Conscients du délai nécessaire à une opération de construction, les élus ont décidé de mettre à profit la fin de ce chantier pour vider au maximum les bâtiments dangereux, à savoir l’école de Calvaire et une partie d’un bâtiment annexe de Louis Andréa I. Cette action a été accompagnée par des fonds du plan séisme, via le FEDER, pour un taux de cofinancement de 14 % de la totalité des coûts représentant 50 % du coût du gros-œuvre. Une fois réalisée cette opération d’urgence, il reste le plus difficile.

Le groupe scolaire de Calvaire est au cœur d’un hameau qui a une identité propre, comme d’ailleurs d’autres sections de Baie-Mahault. Lorsqu’un projet relativement plus simple comme le groupe scolaire de Convenance a mis 4 ans à se réaliser, on ne peut guère espérer que le délai soit plus court pour celui de Calvaire.

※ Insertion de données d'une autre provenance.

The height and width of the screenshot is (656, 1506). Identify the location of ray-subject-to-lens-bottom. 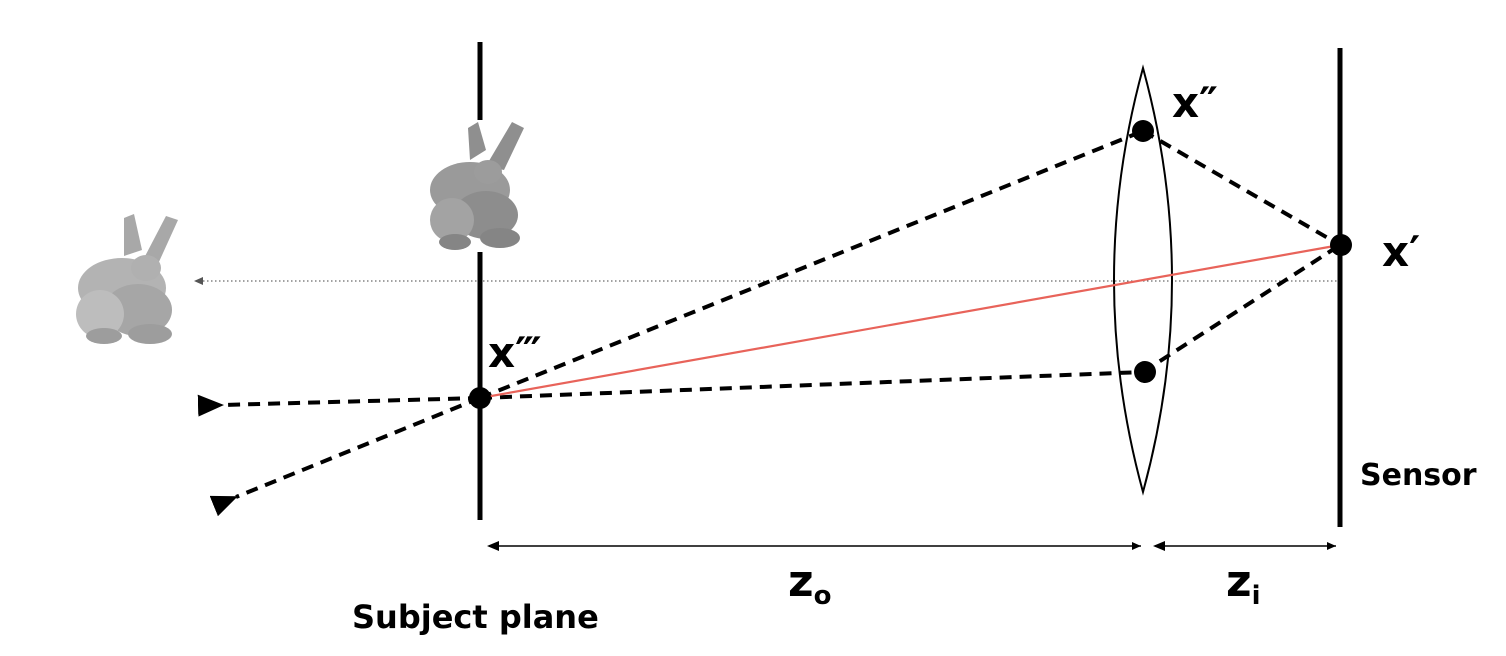
(812, 385).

Les écoles Louis Andréa I et II constituent, avec une école maternelle, un îlot situé dans l’entrée du centre bourg de Baie-Mahault. Deux questions cruciales s’y posent. Faut-il conforter ou démolir ? Répondre à cette question impose un diagnostic technique portant à minima sur la structure du bâtiment. Au moment de rédiger le cahier des charges de cette mission, les techniciens communaux se sentent bien seuls, malgré l’existence du CAUE, du guichet unique et de la cellule centrale interministérielle d’appui au plan séisme Antilles. Il faut encore ajouter deux questions subsidiaires. La mise aux normes doit-elle se limiter à la structure ou doit-on l’élargir à la sécurité incendie, à la performance énergétique, ou encore à l’accessibilité handicapés ? Qui financera tous ces travaux, si l’Etat se limite à la structure ? La seconde série de questions préalables concerne l’opportunité de changer la vocation pour cette surface importante du centre-ville. N’est-ce pas l’occasion de renforcer le maillage viaire actuellement insuffisant ? Ou bien de conforter l’offre de stationnement? Ou encore de délocaliser une des écoles ? Ou les trois à la fois ? En cas de confortement du bâtiment principal, faut-il conserver les annexes construites au fil du temps alors que les financements ne sont pas prévus pour ses annexes moins dangereuses ? Comment intégrer les mutations de l’environnement proche des écoles à la réflexion globale sur l’aménagement de la ville, déménagement du garage, construction du gymnase et requalification de la rue Eutrope Marian, aménagement des abords du stade, etc. ?

S’agissant des autres écoles, l’ampleur de la tâche et les calendriers prévisionnels ne permettent pas de consommer les crédits que les services de l’Etat se sont ingéniés à mettre en place. Il est maintenant envisagé de privilégier des travaux moins importants et donc plus rapides à mettre à exécution. Cette formule est de nature à inciter les communes à travailler concomitamment sur l’ensemble de leur parc scolaire.

Compte tenu de l’ampleur du chantier, le programme de mise aux normes du parc scolaire de la Guadeloupe pourrait s’étaler sur une durée supérieure à 50 ans. Un réseau technique doit se mettre en place à l’échelle de la Guadeloupe sur cette question et la possibilité de fédérer les énergies. Dans ces conditions, parallèlement aux travaux, ne faudrait-il pas se préparer à améliorer notre anticipation de la gestion de crise, et surtout à vivre un séisme majeur avec des victimes.